CK Williams report

8 June, 2010


It was touch-and-go whether I would make CK Williams in time, and I thought about not trekking across London to Goldsmiths College. A bit of me was thinking: what if he’s horrible? I didn’t want my romantic idea of him as a sensitive, incisive genius to be shattered. And after all, he is only a man; how many famous people does one have to meet before one learns that?


In the end I decided to go, navigating the overland trains in the rush hour, folding myself around my folding bike and enduring the withering glances of London Bridge commuters. I braced myself for disappointment.


When I was young I always wanted to meet Woody Allen. I thought I too was a witty nerd; he would recognise that and we would be mates. Puhlease. I don’t hold with the child-molester view of Allen, the fallen hero. But I do know from reliable reports that Mr Allen is a quiet man who wears his celebrity uncomfortably. He doesn’t want to chatter over dinner with the likes of me, or wander with me down to the 59th Street Bridge, or any of the stuff I had floating around in my jejune twenty-something head.  I know, had I met him, that I would have been disappointed.  Better to watch Manhattan and enjoy it for what it is, not for whom Woody Allen might, or might not, turn out to be.

» DATASET ENTRIES:
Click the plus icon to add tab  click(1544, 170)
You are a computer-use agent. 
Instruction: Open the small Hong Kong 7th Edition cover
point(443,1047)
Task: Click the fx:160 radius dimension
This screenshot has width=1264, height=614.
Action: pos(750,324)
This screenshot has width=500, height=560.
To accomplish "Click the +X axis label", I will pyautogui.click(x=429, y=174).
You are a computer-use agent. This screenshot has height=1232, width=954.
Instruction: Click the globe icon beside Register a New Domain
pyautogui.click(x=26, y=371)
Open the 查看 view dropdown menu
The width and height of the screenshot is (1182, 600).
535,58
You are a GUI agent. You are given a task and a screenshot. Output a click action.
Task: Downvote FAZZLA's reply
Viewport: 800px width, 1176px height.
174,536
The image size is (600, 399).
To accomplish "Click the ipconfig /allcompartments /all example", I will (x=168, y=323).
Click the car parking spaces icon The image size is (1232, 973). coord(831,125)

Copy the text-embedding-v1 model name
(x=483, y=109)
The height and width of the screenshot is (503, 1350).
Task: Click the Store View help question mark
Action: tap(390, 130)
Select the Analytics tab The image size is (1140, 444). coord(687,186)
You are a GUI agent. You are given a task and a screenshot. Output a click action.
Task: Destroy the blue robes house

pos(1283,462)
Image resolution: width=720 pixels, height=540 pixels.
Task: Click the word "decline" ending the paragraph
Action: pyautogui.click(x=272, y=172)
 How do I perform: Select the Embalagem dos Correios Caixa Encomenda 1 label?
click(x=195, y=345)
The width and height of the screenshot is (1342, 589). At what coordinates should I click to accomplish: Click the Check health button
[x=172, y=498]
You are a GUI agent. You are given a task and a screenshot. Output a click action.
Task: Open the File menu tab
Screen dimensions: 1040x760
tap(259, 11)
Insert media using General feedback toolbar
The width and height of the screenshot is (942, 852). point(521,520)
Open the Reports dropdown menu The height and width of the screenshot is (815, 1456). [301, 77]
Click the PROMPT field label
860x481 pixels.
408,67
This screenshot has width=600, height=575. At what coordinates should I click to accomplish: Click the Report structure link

» TASKS TO CARRY OUT:
**a)** Set down the part of the CK Williams report starting at "It was touch-and-go" and ending at "one learns that?", word for word.
**b)** Decide whether each statement agrees with the CK Williams report, answering yes or no and quoting the words of the report that settle it: (i) The writer traveled to Goldsmiths College during the rush hour. (ii) When young, the writer always wanted to meet Woody Allen. (iii) The writer holds the child-molester view of Allen.
**c)** According to the CK Williams report, to which college did the writer travel across London?

» RESPONSES BY TASK:
**a)**
It was touch-and-go whether I would make CK Williams in time, and I thought about not trekking across London to Goldsmiths College. A bit of me was thinking: what if he’s horrible? I didn’t want my romantic idea of him as a sensitive, incisive genius to be shattered. And after all, he is only a man; how many famous people does one have to meet before one learns that?

**b)**
(i) Yes: "navigating the overland trains in the rush hour"
(ii) Yes: "When I was young I always wanted to meet Woody Allen."
(iii) No: "I don’t hold with the child-molester view of Allen"

**c)** Goldsmiths College.